### PROBLEM DETAILS
Among the lines below, tally those that contain "will" and respond with the total only.

Stored items
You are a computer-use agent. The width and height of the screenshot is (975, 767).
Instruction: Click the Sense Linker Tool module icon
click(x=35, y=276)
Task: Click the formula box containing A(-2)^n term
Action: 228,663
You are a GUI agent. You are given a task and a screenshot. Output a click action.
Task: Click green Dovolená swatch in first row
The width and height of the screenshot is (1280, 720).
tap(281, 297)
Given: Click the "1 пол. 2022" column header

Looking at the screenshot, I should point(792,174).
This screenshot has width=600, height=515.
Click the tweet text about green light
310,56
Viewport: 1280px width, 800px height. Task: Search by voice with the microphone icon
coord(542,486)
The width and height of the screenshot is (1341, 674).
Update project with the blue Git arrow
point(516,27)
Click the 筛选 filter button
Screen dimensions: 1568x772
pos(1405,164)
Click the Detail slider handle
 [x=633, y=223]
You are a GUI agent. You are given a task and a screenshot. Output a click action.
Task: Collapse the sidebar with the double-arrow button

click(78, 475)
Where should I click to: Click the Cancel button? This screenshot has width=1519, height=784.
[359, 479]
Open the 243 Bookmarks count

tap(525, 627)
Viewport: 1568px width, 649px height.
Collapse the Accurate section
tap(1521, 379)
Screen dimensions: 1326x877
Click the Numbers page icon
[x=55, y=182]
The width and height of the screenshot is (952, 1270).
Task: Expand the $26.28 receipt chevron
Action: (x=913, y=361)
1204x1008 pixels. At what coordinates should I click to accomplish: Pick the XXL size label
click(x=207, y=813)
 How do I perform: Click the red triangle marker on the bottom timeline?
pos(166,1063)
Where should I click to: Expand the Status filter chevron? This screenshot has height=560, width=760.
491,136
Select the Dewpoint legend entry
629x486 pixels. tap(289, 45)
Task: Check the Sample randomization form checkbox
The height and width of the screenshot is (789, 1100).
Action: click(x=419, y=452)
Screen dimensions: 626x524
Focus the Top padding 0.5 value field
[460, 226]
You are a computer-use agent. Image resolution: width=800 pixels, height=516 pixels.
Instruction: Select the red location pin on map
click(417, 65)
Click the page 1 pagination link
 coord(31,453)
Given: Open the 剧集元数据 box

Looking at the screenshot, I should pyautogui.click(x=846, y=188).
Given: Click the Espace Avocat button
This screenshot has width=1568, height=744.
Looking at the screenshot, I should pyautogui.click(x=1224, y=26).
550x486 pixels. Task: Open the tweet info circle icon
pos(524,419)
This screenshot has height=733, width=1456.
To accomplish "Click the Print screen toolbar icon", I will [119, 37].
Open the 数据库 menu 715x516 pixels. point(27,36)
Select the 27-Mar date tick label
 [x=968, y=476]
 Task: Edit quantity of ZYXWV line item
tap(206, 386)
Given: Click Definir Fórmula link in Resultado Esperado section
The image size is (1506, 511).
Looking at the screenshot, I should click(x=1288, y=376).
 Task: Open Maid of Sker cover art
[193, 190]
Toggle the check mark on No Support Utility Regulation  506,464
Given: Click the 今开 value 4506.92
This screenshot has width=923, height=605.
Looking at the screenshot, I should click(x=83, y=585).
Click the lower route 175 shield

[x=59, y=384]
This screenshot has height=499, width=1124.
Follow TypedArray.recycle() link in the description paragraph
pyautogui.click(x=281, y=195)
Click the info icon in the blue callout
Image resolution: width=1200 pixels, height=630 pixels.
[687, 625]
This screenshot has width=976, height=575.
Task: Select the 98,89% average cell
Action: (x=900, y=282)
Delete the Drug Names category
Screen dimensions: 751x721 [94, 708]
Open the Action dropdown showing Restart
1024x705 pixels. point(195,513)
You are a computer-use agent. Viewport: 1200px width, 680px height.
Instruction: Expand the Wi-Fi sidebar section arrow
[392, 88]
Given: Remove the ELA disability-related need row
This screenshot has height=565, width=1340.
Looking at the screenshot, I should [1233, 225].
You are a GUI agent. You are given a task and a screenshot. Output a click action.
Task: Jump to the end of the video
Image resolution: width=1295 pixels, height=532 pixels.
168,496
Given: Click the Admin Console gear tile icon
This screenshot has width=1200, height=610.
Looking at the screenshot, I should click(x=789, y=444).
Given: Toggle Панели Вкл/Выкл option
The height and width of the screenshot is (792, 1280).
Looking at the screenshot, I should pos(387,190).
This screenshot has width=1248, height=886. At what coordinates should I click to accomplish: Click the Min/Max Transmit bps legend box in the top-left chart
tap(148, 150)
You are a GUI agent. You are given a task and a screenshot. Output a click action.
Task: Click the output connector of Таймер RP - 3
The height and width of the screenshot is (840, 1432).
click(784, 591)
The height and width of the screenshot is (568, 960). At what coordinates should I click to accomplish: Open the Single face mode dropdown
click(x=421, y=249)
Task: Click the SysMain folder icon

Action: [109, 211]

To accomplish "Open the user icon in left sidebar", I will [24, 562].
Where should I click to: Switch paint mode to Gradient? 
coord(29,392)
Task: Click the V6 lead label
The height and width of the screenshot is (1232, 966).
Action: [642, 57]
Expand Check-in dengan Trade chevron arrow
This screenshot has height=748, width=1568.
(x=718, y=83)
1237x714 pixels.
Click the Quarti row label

### RESPONSE BOX
2